Collected data ->
::::::::::

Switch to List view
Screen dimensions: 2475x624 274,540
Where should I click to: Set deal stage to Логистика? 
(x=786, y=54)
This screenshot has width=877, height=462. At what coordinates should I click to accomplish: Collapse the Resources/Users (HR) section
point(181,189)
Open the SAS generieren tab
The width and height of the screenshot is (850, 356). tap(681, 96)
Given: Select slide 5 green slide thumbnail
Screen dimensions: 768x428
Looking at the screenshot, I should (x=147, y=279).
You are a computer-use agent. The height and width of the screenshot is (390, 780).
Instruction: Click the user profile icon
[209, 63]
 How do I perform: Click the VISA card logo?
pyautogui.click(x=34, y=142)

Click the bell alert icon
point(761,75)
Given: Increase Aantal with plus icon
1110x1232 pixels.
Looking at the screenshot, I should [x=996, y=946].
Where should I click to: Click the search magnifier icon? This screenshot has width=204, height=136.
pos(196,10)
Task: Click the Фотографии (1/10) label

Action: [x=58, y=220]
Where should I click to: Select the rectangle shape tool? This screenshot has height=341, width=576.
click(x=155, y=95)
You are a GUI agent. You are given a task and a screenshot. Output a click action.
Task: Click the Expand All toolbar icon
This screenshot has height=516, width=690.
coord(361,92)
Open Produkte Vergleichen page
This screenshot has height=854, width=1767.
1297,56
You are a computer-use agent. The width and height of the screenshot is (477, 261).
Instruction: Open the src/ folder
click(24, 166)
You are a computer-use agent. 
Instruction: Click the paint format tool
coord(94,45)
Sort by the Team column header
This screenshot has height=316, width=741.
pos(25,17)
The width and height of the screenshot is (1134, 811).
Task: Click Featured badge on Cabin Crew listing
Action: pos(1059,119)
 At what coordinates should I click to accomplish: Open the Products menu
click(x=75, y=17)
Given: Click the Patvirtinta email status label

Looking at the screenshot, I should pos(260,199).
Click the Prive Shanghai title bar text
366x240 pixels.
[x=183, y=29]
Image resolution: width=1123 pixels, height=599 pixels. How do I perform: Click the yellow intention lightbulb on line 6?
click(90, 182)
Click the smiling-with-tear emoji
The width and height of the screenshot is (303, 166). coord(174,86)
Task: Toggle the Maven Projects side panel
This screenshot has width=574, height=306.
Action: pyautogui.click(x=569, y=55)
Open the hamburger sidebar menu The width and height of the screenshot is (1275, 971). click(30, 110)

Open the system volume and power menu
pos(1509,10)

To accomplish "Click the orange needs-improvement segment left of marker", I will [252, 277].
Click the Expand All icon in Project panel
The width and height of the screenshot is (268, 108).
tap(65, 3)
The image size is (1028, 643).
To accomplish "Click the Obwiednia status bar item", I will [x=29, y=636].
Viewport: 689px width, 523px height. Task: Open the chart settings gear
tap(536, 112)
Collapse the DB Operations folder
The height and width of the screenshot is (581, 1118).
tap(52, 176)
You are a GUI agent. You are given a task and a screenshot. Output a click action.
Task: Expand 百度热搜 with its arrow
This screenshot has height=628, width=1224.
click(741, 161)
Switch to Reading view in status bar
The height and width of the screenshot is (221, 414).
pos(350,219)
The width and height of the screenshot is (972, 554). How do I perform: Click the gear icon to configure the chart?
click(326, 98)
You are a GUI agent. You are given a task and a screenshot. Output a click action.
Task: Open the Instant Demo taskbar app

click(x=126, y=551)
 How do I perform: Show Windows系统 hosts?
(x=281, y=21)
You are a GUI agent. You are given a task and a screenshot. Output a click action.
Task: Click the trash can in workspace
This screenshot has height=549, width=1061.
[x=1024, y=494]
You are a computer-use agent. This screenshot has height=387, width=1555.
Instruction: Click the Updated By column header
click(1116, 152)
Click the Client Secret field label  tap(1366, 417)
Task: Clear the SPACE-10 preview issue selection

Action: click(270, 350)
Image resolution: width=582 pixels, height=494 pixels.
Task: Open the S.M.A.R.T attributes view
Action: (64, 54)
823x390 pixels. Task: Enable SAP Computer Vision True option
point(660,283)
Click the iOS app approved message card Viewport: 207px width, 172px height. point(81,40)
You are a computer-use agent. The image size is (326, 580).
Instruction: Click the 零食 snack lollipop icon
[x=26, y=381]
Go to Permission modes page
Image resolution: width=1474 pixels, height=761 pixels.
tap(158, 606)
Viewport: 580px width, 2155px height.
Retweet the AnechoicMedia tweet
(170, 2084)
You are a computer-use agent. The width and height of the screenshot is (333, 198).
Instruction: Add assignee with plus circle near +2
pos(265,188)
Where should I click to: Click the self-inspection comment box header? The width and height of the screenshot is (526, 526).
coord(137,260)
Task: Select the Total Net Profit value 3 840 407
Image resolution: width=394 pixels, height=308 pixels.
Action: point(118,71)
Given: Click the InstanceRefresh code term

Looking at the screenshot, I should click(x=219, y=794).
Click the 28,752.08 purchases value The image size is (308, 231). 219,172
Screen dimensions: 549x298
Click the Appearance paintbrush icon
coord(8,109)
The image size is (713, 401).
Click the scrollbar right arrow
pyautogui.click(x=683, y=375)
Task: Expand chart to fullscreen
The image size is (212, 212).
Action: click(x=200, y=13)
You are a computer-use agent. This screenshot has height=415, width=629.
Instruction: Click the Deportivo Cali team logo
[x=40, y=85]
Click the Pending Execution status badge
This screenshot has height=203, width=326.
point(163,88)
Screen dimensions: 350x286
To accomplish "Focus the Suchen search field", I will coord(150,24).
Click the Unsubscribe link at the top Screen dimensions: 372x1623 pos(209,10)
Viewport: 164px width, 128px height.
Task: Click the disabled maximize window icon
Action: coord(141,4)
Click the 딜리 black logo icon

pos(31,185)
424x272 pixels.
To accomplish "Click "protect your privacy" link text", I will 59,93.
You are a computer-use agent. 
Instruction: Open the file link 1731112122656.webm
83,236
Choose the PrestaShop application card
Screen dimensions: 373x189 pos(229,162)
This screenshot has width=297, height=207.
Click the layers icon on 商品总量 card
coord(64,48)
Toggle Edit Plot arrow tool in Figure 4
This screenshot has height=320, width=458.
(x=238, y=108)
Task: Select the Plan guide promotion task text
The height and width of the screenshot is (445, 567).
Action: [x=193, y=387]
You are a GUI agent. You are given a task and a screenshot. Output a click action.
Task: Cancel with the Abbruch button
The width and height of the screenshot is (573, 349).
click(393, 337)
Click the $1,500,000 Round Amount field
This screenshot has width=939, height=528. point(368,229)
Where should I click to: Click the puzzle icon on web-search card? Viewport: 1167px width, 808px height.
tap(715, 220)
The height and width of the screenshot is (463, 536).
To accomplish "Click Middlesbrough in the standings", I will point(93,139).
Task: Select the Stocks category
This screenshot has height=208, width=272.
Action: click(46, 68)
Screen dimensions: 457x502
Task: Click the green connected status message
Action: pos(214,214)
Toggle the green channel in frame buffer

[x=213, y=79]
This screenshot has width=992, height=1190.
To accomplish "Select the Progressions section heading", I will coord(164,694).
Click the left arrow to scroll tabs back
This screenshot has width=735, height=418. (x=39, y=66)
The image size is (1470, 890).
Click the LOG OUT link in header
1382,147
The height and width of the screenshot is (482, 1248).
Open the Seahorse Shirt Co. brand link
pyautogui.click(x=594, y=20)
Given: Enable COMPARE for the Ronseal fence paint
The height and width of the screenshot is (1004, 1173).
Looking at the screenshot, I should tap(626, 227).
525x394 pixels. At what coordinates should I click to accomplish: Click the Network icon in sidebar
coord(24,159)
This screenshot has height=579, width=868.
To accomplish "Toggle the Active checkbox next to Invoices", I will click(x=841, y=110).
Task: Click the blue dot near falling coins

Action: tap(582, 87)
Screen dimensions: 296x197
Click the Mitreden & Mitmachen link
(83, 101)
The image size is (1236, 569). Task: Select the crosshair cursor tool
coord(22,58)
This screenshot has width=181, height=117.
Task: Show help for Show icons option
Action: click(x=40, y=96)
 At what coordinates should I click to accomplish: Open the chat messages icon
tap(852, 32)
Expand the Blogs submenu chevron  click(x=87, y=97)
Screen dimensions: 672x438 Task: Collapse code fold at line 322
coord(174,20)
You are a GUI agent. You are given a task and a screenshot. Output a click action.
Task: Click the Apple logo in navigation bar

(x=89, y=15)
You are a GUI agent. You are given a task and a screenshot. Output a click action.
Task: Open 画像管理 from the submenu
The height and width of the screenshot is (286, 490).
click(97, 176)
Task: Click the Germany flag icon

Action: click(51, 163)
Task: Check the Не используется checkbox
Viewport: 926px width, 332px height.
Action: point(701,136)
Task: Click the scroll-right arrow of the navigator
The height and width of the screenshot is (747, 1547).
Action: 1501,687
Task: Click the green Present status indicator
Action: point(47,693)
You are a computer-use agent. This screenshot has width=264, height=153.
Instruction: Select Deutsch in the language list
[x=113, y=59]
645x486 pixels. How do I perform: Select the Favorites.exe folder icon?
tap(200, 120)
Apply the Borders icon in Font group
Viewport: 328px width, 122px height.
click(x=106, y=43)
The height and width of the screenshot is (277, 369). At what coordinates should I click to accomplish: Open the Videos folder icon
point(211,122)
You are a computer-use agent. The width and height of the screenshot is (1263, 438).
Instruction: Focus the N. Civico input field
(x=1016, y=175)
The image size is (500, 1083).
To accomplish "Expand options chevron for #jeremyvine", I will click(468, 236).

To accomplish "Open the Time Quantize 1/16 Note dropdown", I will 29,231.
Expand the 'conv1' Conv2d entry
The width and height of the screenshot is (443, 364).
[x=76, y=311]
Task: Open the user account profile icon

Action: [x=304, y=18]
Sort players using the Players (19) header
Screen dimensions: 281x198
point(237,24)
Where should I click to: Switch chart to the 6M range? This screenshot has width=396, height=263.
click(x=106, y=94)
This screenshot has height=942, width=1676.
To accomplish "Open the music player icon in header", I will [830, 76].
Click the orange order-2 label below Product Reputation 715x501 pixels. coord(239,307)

::::::::::

GOAL OF THE EXERCISE -> Please give back, exactly as it stands above, the stretch from the line with "Click the Unsubscribe" through the line with "424x272 pixels.", and no line outside it.

RESULT FOR THIS EXERCISE ->
Click the Unsubscribe link at the top Screen dimensions: 372x1623 pos(209,10)
Viewport: 164px width, 128px height.
Task: Click the disabled maximize window icon
Action: coord(141,4)
Click the 딜리 black logo icon

pos(31,185)
424x272 pixels.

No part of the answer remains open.